Sunday, May 10, 2009

Mozambique - Part 6


There’d been a lengthy lull in conversation, but the instant I looked down at my open guidebook, 40-something Juan, the Director of Customs for the province of Manica, asked me yet another question about my family. As I began to explain when, and to whom, my younger sister got married, I glanced out the pick-up truck’s back window. Liam caught my eye and threw me a windswept wink.

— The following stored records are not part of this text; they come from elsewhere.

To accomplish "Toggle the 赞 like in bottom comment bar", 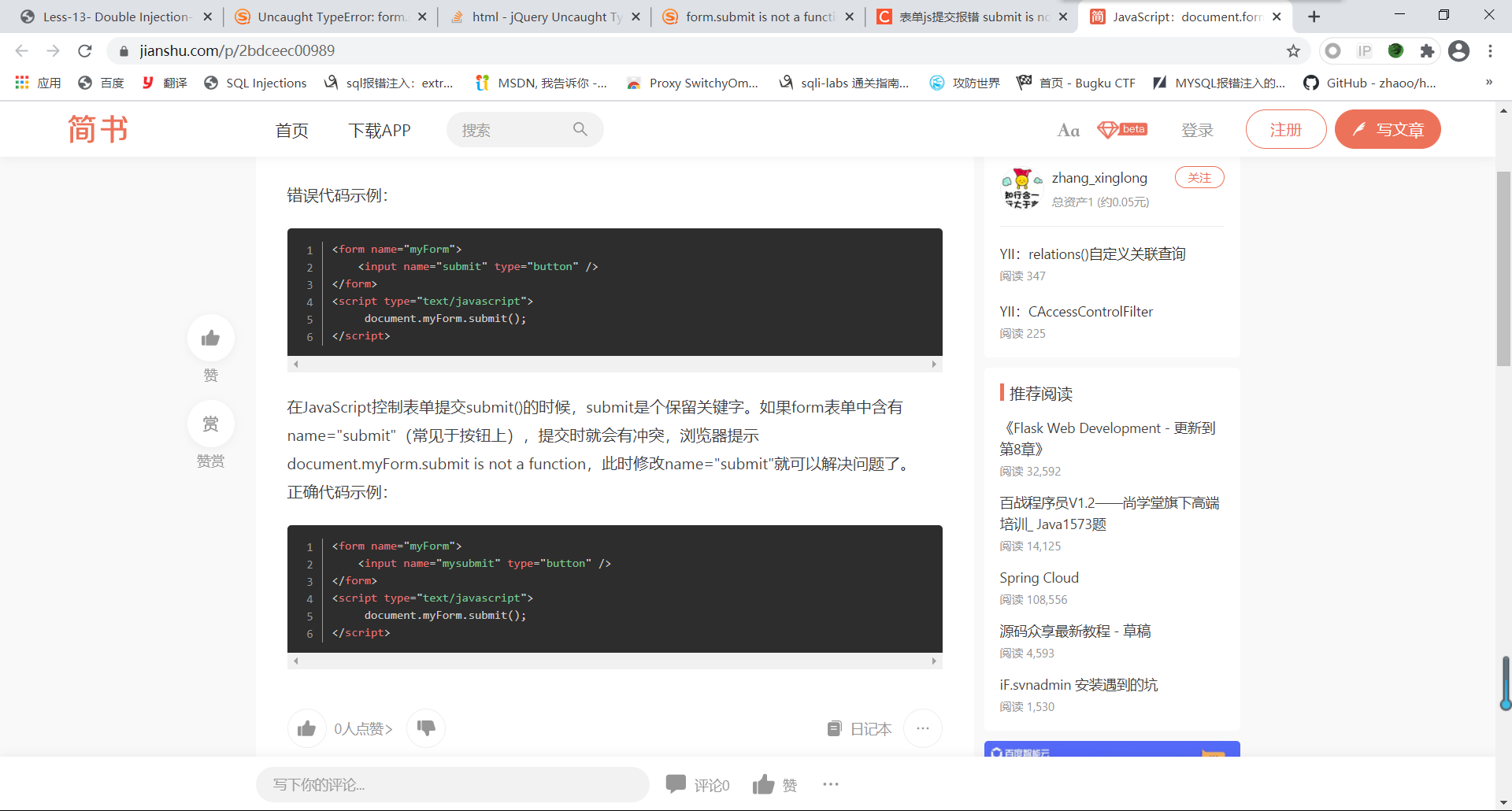I will pyautogui.click(x=764, y=784).
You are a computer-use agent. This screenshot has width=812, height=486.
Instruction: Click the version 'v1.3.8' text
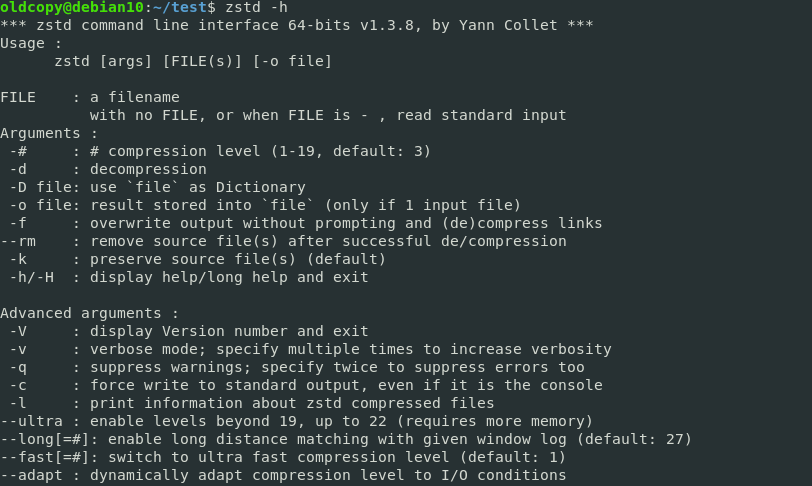(386, 25)
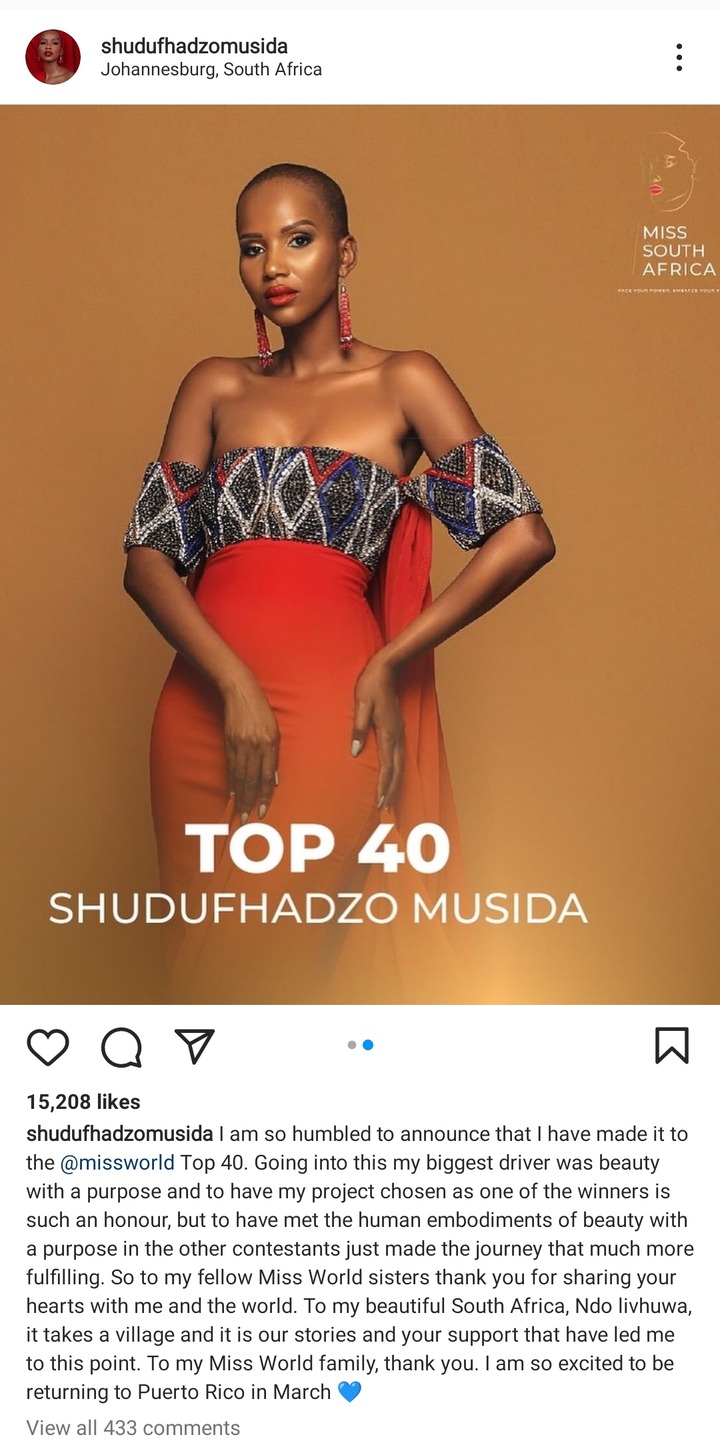Tap the heart like icon
This screenshot has width=720, height=1439.
click(x=47, y=1046)
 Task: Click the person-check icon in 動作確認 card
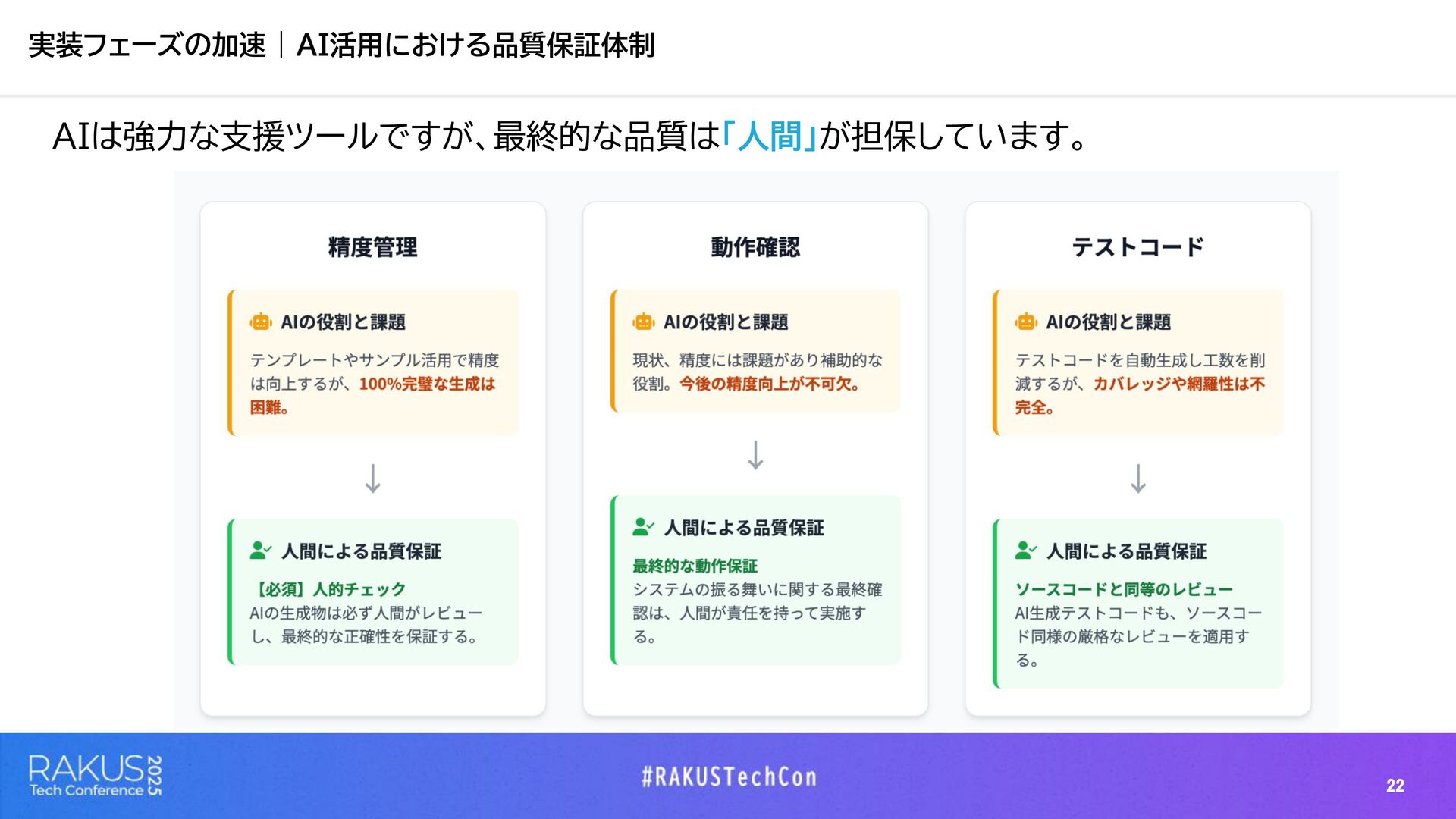click(644, 527)
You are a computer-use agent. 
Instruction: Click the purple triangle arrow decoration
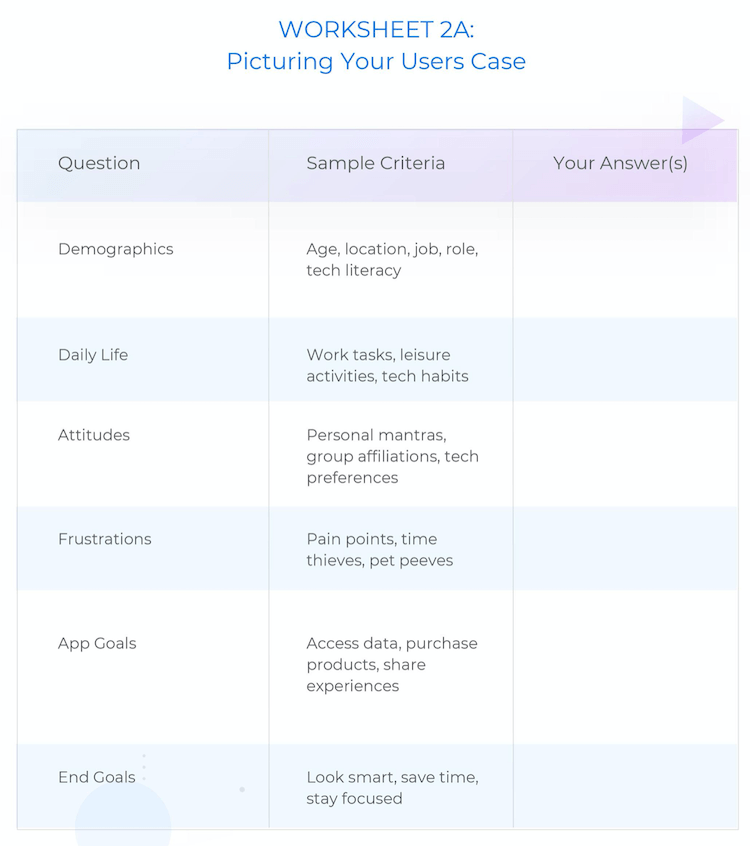coord(701,120)
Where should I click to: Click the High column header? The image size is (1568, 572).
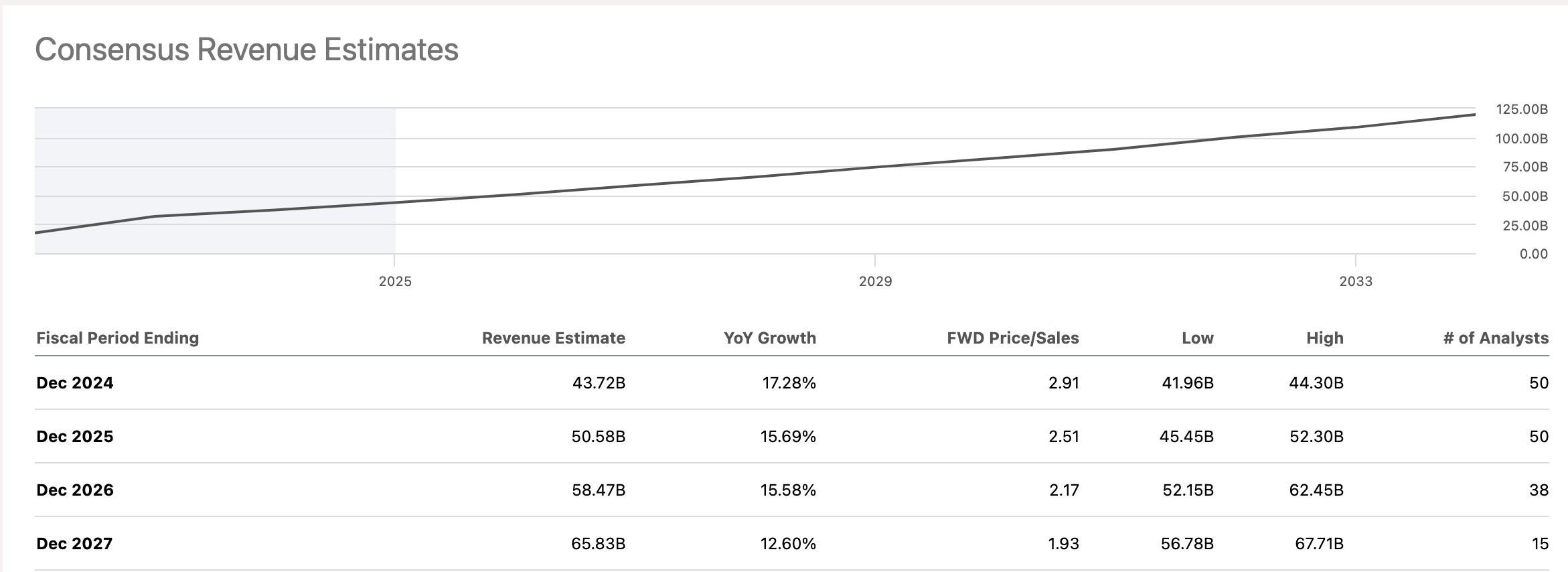point(1324,338)
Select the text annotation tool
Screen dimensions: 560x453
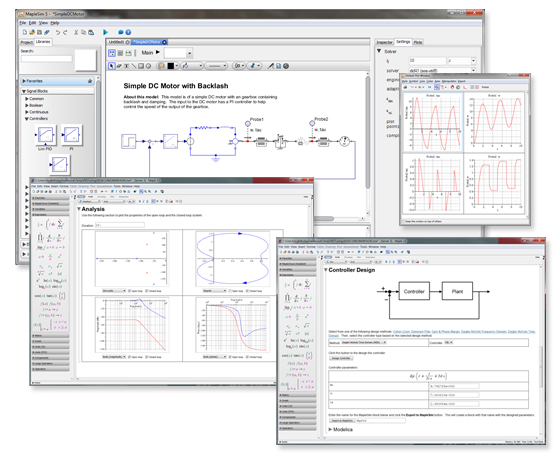tap(126, 66)
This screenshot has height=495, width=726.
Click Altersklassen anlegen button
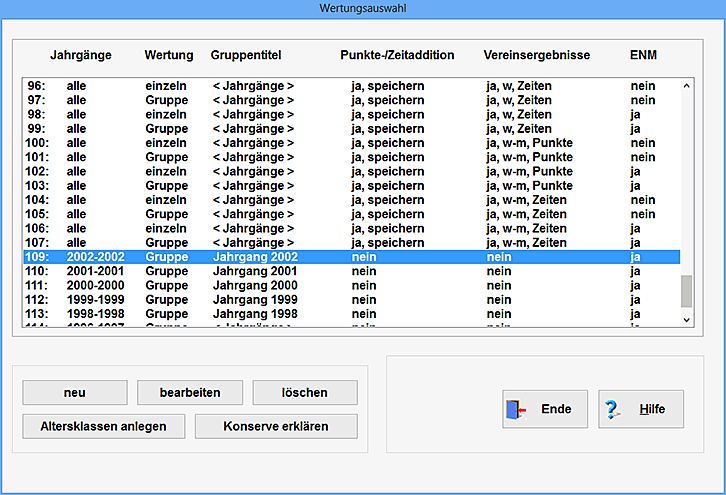click(104, 426)
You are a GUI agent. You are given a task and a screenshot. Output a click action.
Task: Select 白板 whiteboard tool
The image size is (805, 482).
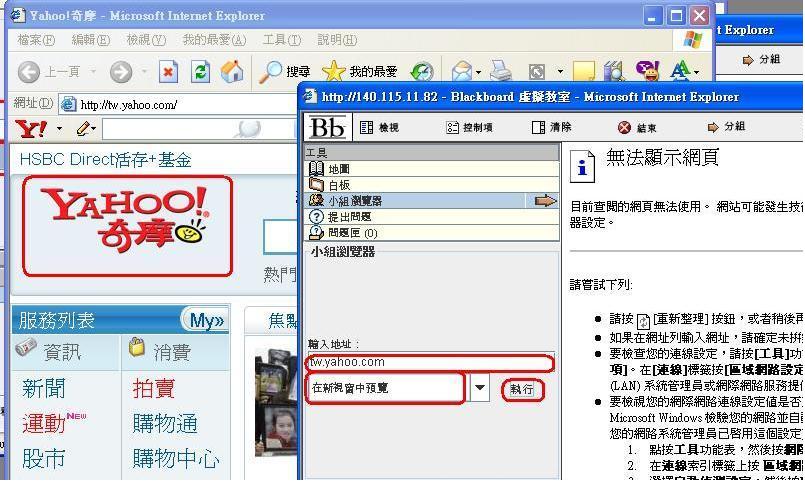[338, 185]
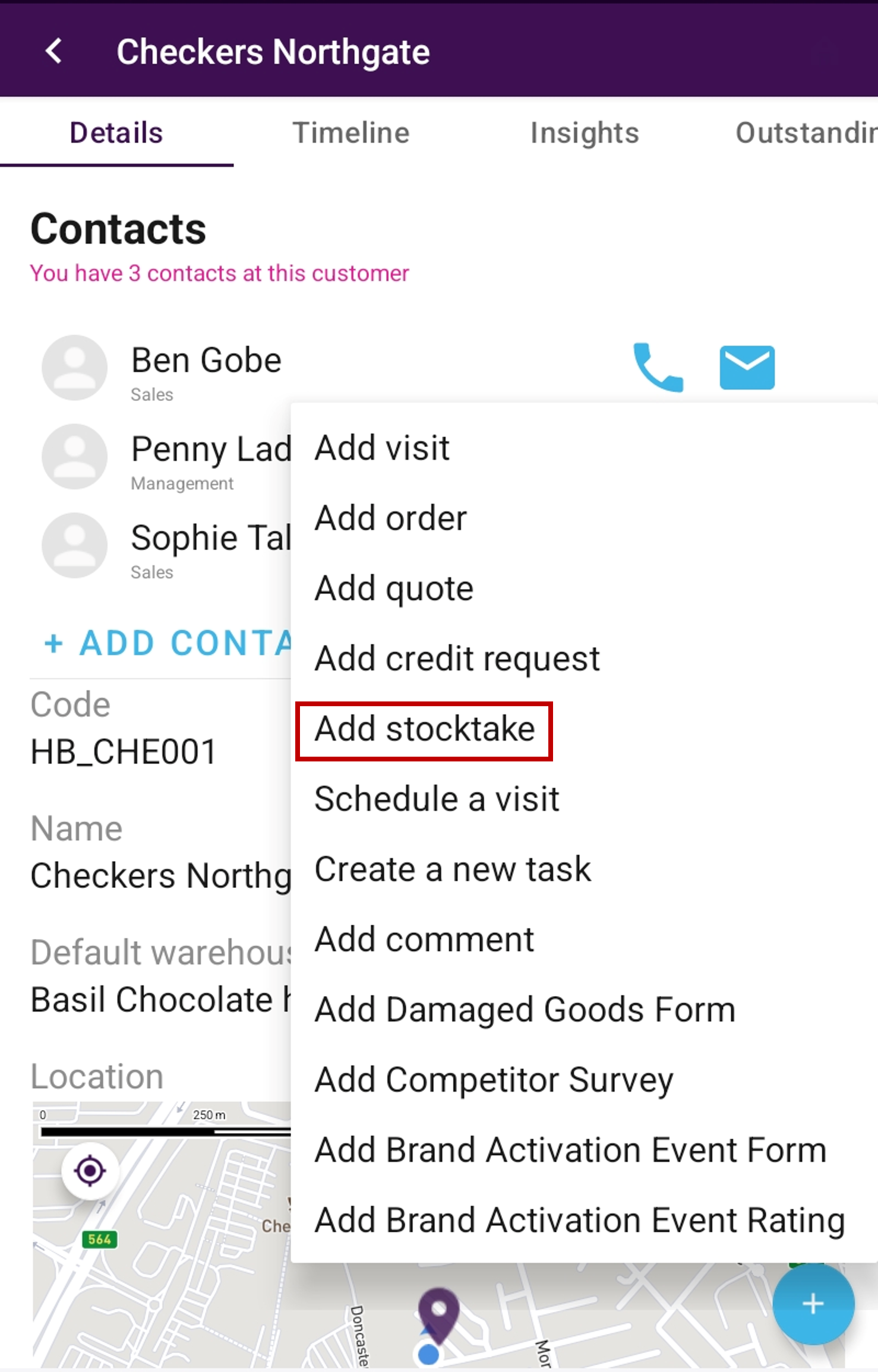Image resolution: width=878 pixels, height=1372 pixels.
Task: Tap the purple location pin on map
Action: point(438,1311)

Our hitchhike back to Beira went much faster than the journey there (the saved time mostly due to a lack of pointless 1 ½ hour stops). So I had to converse non-stop with our chatty kathy driver while Liam and Gavin lounged in the sunny, breezy truck bed? It was worth it! We knocked almost 6 hours off of our previous time traversing the EN1, and, in the end, when Liam asked if he could pitch in for gas, Juan looked at him, smiled and said, “I suspect not”, before driving away. Pretty good lift.

That morning, we’d awoken before dawn in Vilankulo, a bustling, dirty, little one-horse town in southern Mozambique. Glacier melt water coursed from the tap, disappointingly precluding a shower, so we simply packed up and jumped into the back of a crowded pick-up truck taxi, which brought us 12 miles to the EN1, Mozambique’s major North-South highway. In Pambara, more of a truck stop than a town, a grandmotherly woman kindly poured me some hot “agua” for tea, and we waited, watching a few little kids play a sand-throwy game of soccer. That was when Juan drove by, picked us up and sped the three of us northward.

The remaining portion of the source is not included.